ONLINE ONLY: Artemis Project launches decades after moon landings

Ryan Bingham Duff
Staff Writer

For the first time in 50 years, NASA is making a trip to the moon, this time in a rocket named The Artemis I. Unlike the last trip, the Orion capsule contains three crash test dummies instead of astronauts on the 25-day trip. NASA hopes the new data will make for a safer manned mission, calling it a “dress rehearsal.”

The moon sets in front of the NASA Artemis rocket in Cape Canaveral, Fla., earlier this year. Photo Associated Press

According to the Associated Press, on Nov. 16, 15,000 spectators cheered and applauded at the Kennedy Space Center near Cape Canaveral as they witnessed the thrusters underneath the rocket light up and blast off launch pad 39B and then slice through the Earth’s atmosphere at 1,120 mph.  Not long after that, the capsule named Orion detached from the rocket, embarking on its journey to the moon.
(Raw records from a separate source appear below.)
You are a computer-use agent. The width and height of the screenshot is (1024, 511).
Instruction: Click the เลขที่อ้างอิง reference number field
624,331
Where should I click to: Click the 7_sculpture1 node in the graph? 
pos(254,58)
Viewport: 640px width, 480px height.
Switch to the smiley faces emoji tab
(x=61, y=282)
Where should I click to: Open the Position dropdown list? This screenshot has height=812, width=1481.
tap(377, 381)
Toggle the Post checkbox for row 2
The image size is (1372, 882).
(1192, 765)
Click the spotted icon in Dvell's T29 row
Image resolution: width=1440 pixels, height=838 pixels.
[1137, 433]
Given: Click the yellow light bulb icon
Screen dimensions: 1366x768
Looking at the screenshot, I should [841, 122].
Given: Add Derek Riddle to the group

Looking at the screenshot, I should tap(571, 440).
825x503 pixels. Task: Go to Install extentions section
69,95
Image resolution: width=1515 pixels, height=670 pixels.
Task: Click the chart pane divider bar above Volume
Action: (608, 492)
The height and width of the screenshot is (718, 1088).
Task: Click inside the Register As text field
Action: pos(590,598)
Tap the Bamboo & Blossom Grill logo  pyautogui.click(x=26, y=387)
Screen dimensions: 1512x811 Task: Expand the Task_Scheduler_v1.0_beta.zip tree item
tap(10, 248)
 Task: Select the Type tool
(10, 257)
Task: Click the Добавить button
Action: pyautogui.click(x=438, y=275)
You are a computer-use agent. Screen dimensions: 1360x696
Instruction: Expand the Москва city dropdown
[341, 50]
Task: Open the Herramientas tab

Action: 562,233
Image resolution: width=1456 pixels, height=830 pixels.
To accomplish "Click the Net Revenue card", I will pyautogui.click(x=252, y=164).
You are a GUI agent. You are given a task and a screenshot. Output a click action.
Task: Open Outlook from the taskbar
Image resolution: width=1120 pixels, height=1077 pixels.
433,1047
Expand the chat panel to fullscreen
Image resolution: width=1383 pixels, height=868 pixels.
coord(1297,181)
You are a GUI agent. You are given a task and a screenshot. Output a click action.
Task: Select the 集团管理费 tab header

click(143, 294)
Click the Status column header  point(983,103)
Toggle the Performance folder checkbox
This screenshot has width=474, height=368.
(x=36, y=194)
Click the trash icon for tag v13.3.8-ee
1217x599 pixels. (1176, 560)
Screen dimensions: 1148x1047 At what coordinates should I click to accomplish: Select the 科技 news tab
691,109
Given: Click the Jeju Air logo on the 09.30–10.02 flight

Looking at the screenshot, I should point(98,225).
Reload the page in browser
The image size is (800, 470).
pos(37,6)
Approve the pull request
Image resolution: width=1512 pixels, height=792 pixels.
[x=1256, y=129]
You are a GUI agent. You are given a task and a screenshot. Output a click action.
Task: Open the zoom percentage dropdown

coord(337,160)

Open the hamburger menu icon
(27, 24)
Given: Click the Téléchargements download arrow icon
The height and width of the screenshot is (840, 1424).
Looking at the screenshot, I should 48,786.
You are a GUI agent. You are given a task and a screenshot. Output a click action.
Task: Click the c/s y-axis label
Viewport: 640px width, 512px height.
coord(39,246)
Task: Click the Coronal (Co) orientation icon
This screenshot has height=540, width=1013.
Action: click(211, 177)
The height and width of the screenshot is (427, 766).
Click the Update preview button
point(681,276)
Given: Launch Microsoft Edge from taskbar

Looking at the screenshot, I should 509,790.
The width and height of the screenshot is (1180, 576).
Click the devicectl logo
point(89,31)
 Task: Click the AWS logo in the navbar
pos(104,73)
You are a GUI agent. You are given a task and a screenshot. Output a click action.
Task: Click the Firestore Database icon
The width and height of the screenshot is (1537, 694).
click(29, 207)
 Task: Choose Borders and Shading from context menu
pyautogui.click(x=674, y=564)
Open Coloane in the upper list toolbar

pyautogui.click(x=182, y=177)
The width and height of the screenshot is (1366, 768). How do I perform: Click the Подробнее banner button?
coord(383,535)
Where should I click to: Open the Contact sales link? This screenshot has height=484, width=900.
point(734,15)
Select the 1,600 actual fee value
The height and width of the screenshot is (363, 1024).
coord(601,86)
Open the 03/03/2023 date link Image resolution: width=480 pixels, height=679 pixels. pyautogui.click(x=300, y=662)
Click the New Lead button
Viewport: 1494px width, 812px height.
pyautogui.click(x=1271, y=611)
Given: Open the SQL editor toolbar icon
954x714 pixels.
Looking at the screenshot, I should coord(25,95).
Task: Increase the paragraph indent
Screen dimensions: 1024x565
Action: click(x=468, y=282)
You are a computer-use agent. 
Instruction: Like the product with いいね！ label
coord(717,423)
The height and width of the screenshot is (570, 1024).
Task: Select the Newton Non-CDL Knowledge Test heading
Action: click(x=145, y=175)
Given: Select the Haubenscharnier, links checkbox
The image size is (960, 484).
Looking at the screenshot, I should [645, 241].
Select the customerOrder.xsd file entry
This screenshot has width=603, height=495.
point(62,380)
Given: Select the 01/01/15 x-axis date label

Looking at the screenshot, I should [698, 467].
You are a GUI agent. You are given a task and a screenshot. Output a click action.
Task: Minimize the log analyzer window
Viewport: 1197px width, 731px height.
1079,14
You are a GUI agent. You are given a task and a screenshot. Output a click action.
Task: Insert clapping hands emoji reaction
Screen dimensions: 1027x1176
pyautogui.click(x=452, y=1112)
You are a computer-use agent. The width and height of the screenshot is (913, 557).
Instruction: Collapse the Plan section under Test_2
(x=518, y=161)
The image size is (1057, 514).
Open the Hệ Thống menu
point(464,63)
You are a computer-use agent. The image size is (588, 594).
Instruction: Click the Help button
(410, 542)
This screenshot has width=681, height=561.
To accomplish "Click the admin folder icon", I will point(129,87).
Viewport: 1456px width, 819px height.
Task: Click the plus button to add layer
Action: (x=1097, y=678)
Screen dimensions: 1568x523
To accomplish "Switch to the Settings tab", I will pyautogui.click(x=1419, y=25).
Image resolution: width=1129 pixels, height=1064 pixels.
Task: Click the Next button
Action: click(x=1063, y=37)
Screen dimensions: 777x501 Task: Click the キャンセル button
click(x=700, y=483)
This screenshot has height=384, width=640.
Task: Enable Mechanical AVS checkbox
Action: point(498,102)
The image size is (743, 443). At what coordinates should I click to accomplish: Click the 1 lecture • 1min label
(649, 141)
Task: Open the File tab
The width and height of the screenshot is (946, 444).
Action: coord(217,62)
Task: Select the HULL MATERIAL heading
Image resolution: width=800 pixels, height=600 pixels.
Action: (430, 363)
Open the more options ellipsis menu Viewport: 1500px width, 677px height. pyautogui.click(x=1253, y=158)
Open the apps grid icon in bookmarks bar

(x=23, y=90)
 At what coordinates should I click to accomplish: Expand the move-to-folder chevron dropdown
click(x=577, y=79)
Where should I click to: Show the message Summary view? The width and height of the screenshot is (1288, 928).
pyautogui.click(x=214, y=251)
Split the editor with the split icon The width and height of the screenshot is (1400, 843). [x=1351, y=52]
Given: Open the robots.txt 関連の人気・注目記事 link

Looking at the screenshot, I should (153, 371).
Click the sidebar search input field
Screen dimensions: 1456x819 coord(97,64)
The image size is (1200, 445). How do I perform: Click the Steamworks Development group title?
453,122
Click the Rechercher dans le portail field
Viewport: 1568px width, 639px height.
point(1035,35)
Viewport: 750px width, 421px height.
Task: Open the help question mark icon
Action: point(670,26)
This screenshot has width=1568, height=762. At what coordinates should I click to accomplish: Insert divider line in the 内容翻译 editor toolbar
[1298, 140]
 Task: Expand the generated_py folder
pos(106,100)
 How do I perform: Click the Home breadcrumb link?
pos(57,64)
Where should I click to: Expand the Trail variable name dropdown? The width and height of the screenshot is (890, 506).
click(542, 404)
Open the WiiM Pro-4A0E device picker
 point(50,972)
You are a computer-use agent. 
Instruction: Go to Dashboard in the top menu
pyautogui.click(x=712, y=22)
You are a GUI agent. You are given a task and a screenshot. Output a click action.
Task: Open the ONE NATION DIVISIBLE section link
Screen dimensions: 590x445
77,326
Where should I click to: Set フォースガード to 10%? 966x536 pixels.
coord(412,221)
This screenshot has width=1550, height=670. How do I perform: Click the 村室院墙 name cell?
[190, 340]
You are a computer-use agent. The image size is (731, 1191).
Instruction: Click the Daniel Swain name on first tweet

“This time when we go back, we are not sending people up in what’s effectively a Coca-Cola can,” said Professor Heather Appleby, who teaches astronomy at the Dallas College Richland campus.  “The 12 men (including Neil Armstrong) that we sent up,” referring to the Apollo series of moon missions in the late 1960s and early 1970s, “Those of us in the civilian population, we don’t understand just how lucky those guys were.”

According to Appleby, “The sun happened to be, I think, was in solar maximum when we went to the moon the first time,” she said. “There were no solar storms going on.” Appleby describes them as coronal mass ejections. “If that had happened while those guys were out not only would that have been bad for them on a biological level,” she explained the outcome of what could have happened to the ship if it did indeed travel through what she described as the solar storm. “It very possibly and probably would have knocked out all the electronics on that ship.”

Today, with modern technology now at an advanced stage, “The reason we have calculators today is because NASA didn’t like the fact that they had to rely on 20 different guys doing the exact same math on a slide rule and hope that no one got it wrong.”  Appleby said the shuttle is equipped with all the right calculations for astronauts to rely on in case anything should go wrong.

“Part of the point of going back to the moon is because we eventually want to send people to Mars and Mars is going to be a nine-month trip there; a nine-month trip back plus 6-7-8 months on the surface.”  Appleby said.

According to the Associated Press, NASA intends on sending four astronauts to the moon by 2024 and land humans there as early as 2025.

More than two weeks after the launch, the Orion capsule entered the moon’s orbit that stretches tens of thousands of miles around it. So far, according to Associated Press, the spacecraft remains on track.